Goal of the exercise:
Answer these questions from the shrimping thread:
1. Which inlet did gregT plan to go to?
2. What website address does litlblusrn4bigred give?
3. According to draggingcanoe, how long do most shrimpers stay out each night?

# Shrimping



## gregT (Apr 25, 2007)

Haven't seen a topic about this, but I figure some of you shrimp. 

I'm planning on going to Haulover tonight. Want to show some buddies of mine how to shrimp. Has anyone heard anything about how the shrimp are running or if they even are?


----------



## MATT (Apr 30, 2007)

I have not been to that inlet in sometime would love to try to shrimp let me know how you do tonight !


----------



## litlblusrn4bigred (Jan 8, 2007)

there is a website devoted to shrimping. gives locations, tides, etc. i have heard that up near oakhill is a place for shrimping. here is the website name. www.shrimpin.com

good luck and dont let the mosquitos carry you away.


----------



## gregT (Apr 25, 2007)

Last report on that site was from late April


----------



## litlblusrn4bigred (Jan 8, 2007)

> Last report on that site was from late April



thats because thats when the shrimpin is best.  i think you missed it.  if you were to go out there tonight, i dont think you would do so well.  i think.  dont quote me on that.  email the guy that runs the site, he would know.  i know that its on the full moons though is when its best.


----------



## draggingcanoe (Dec 11, 2006)

I camped at Lopez in Oak Hill the 3rd week of February. Best time to get away from mosquitos and to shrimp. People camp there just to shrimp.  Most sites in the campground were full.  The boats only go about 100-200 yards from the dock.   At 9:00 pm the first night, I heard a loud boat horn--- a yacht was trying to get the shrimpers to move...they were blocking the intercoastal waterway. They wouldn't tell their secrets about catching them. Most stay out only 45 min. to 1 hour each night.  I saw plenty of 5 gallon buckets full of shrimp come off those docks.


----------

Stored data:

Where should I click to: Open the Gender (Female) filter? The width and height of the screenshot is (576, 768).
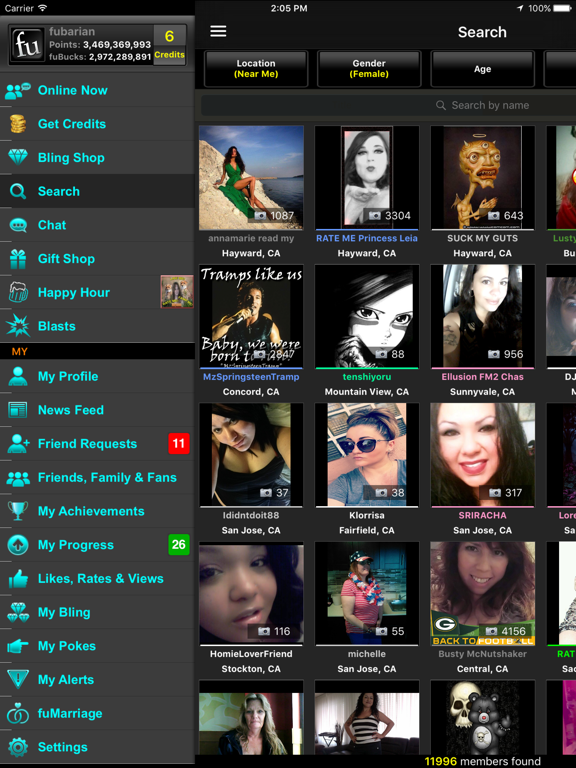tap(369, 69)
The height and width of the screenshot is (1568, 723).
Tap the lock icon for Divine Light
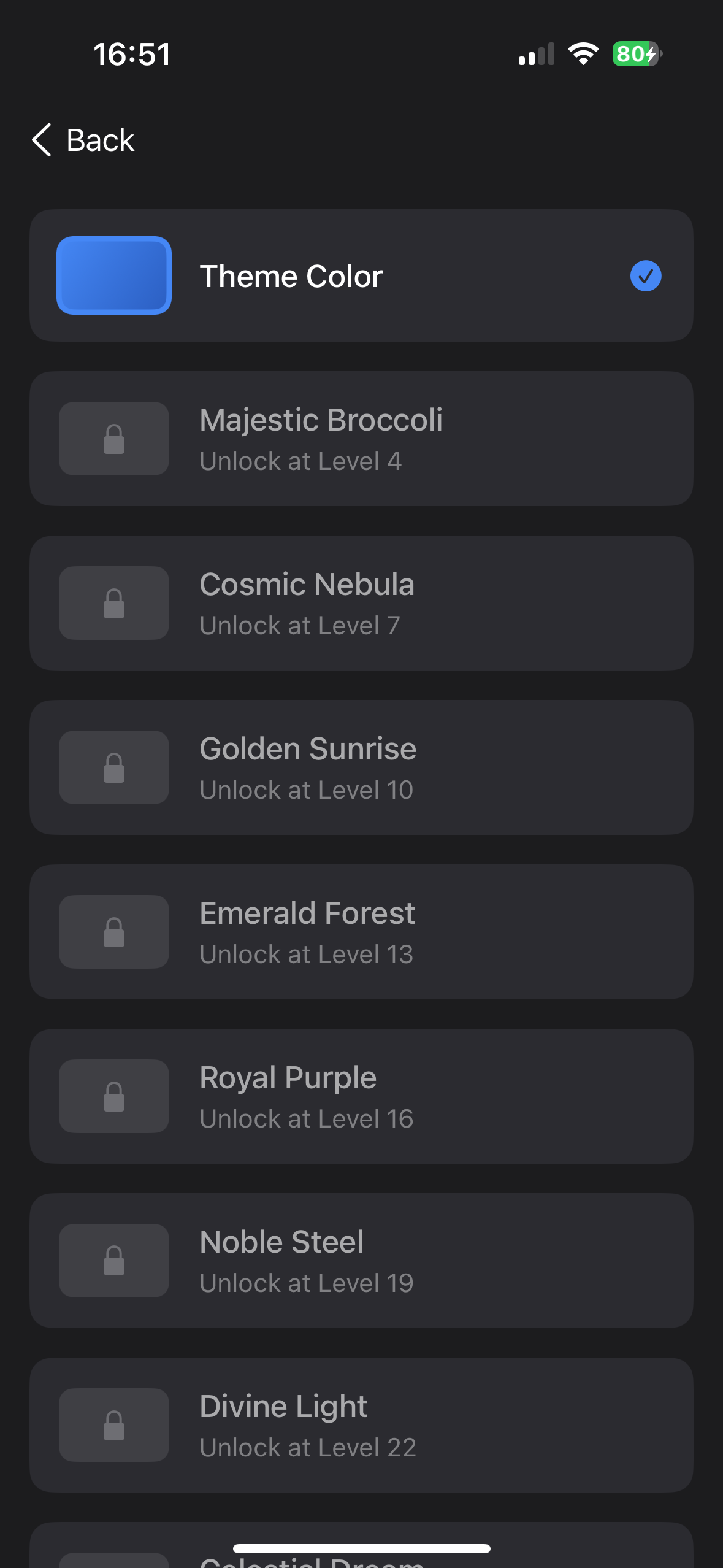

Exercise result:
1. Haulover
2. www.shrimpin.com
3. 45 minutes to 1 hour